As a fundamental part of the Android Open Source Project (AOSP), Gerrit has to support a large user base and a big data set. In this article I’ll review Gerrit scalability from both a performance and operational standpoint.
Let’s start with operational tasks:
- Managing users. Gerrit provides integration with most common enterprise authentication solutions including LDAP and Active Directory, so the Gerrit administrator should not have to worry much about user management.
- Managing permissions. Gerrit has a rich set of permissions that govern operations on code, code reviews, and internal Gerrit data. The permission model is hierarchical, with any project able to inherit permissions from a parent project. As long as the Gerrit administrator has set up sensible top level defaults, individual team leads can override the settings as necessary and permission management should be easy on a large scale. The only potential wrinkle comes when Gerrit mirrors are used. Unless you run the Gerrit UI in slave mode at every site, the mirrors will not have Gerrit access control applied.
- Auditing. Gerrit does not provide auditing, so this area can be a challenge. You may have to set up your own tools to watch SSH and Apache logs as well as Gerrit logs.

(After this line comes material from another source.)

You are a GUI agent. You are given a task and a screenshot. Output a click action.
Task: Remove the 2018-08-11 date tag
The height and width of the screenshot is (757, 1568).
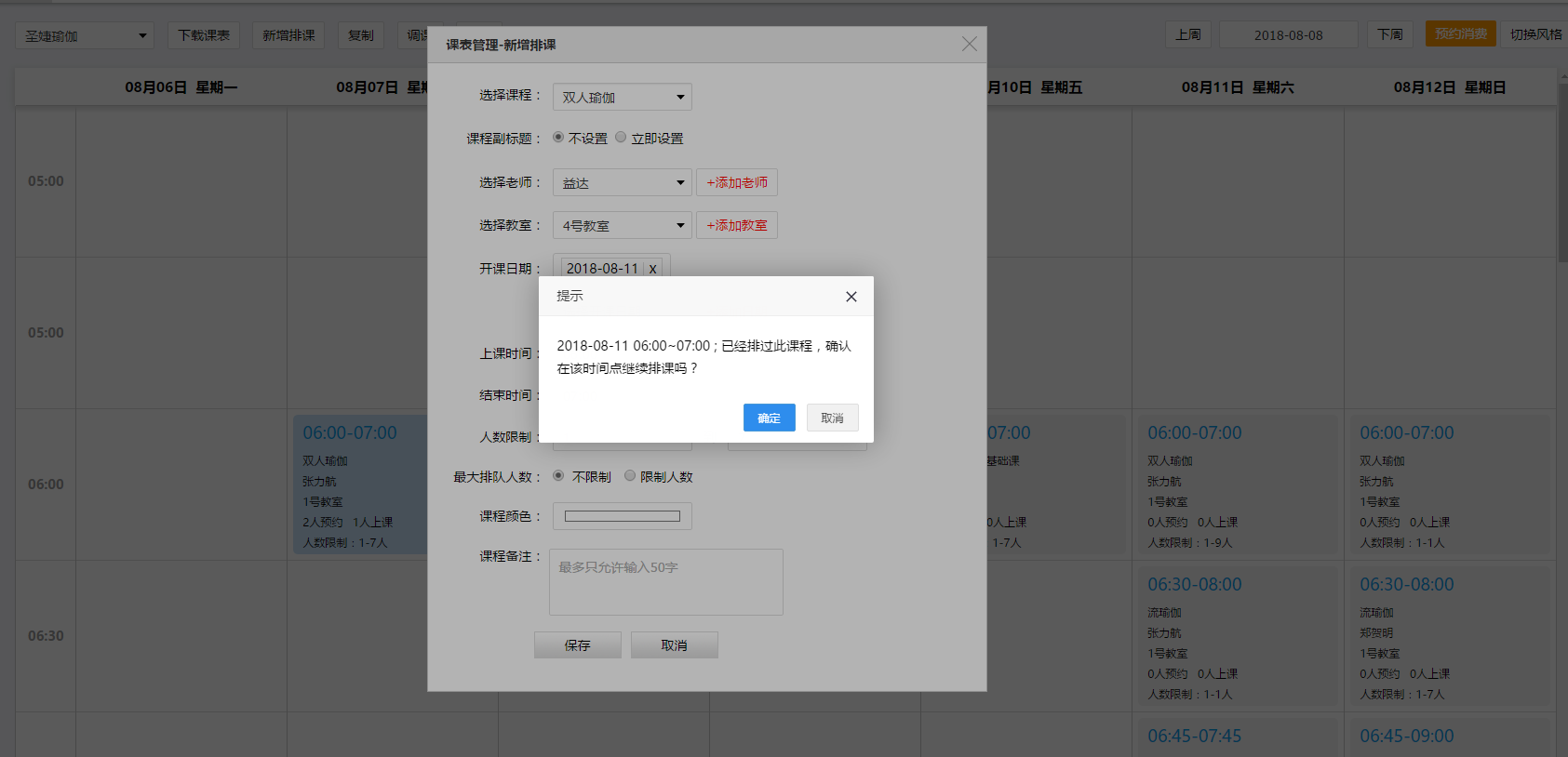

- Monitoring performance. As a Gerrit administrator you’ll have to set up your own monitoring system using tools like Nagios and Graphite. You should keep a particular eye on file system size growth, RAM usage, and CPU usage.
- Monitoring mirrors. Like most Git mirrors, a Gerrit mirror (as provided by the Gerrit replication plugin) is somewhat fragile. There’s no automated way to detect if a Gerrit mirror is out of sync, unless you monitor the logs for replication failures (or your users start to complain that their local mirror is out of date).
- HA/DR. Gerrit has no HA/DR solution built-in. Most deployments make use of mirrors for the repositories and database to support a manual failover strategy.
If you use Git MultiSite with Gerrit, those last two points will be largely addressed. Git MultiSite nodes are self-healing in the case of temporary failure, and the Git MultiSite console will let you know about nodes that are down or transactions that have failed to replicate due to network issues. And similarly, as we’ll see in the next section, Git MultiSite gives you a 100% uptime solution with automated failover out of the box.
Now on to performance. Gerrit was designed for large deployments (hundreds of repositories, millions of lines of code, thousands of developers) and the Gerrit community has provided some innovations like bitmap indexes.
Nevertheless, running Gerrit on a single machine will eventually reach some scalability limits. Big deployments require big hardware (24 core CPUs, 100+ GB of RAM, fast I/O), and even so they may use several read-only mirrors for load balancing and remote site support.
If you want to run a big Gerrit deployment without worrying about managing expensive hardware and monitoring a farm of mirrors, Git MultiSite provides an elegant solution. Using active-active replication, you’ll have a deployment of fully writable Gerrit nodes. That means that any single machine doesn’t have to be sized as large, as you can deploy more writable nodes for load balancing. You can also put fully writable nodes at remote locations for better performance over the WAN. To put the icing on the cake, there is no single point of failure in Git MultiSite. If you have 5 nodes in your Gerrit deployment you can tolerate the loss of 2 of those nodes without any downtime, giving you HA/DR out of the box.